Convert everything from the line containing "Given: Click the heart favorites icon" down to the line containing "Looking at the", both included, into a numbered list with blank lines omitted. Leave the pictures out of the answer.

Supplied material »

[Begin]

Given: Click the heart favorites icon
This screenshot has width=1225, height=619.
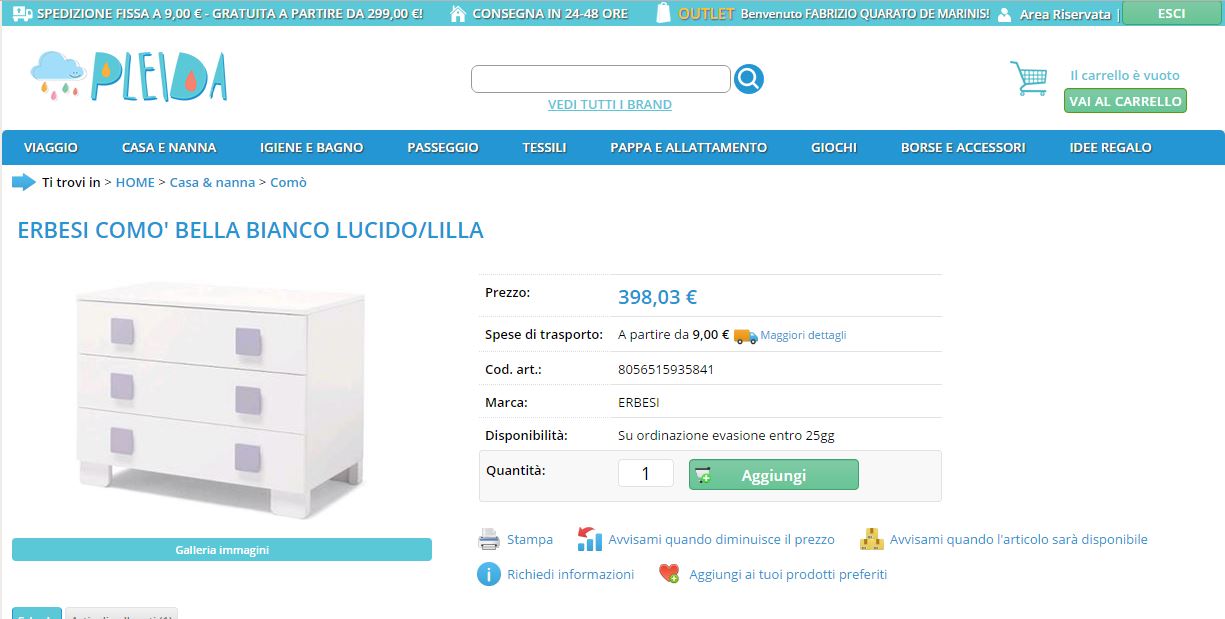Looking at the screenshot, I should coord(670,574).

[End]
[Begin]

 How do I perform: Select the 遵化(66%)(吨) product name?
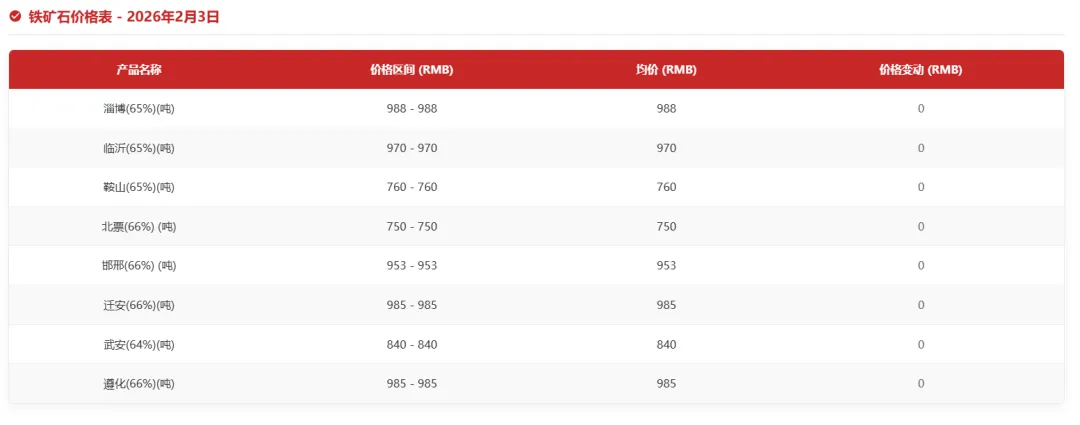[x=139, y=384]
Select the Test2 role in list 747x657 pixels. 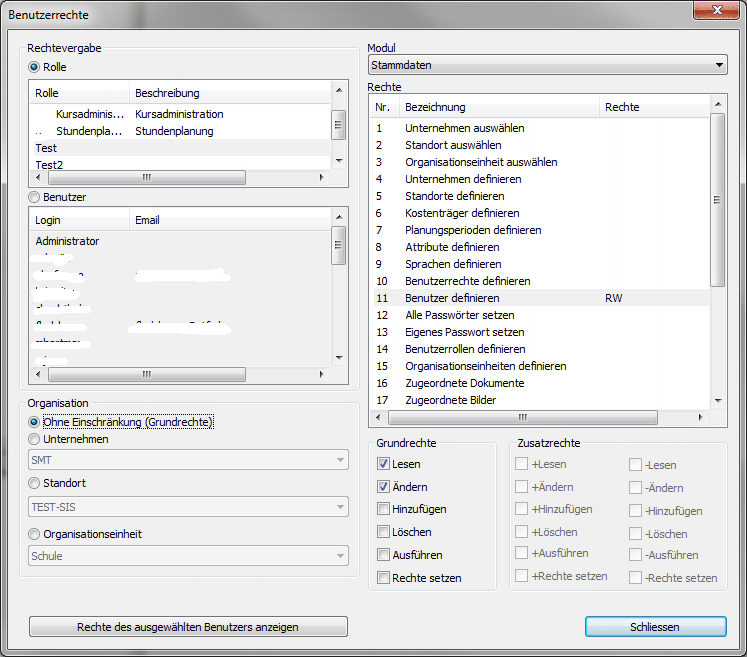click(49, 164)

[End]

Solution below »
1. Given: Click the heart favorites icon
2. This screenshot has width=1225, height=619.
3. Looking at the screenshot, I should coord(670,574).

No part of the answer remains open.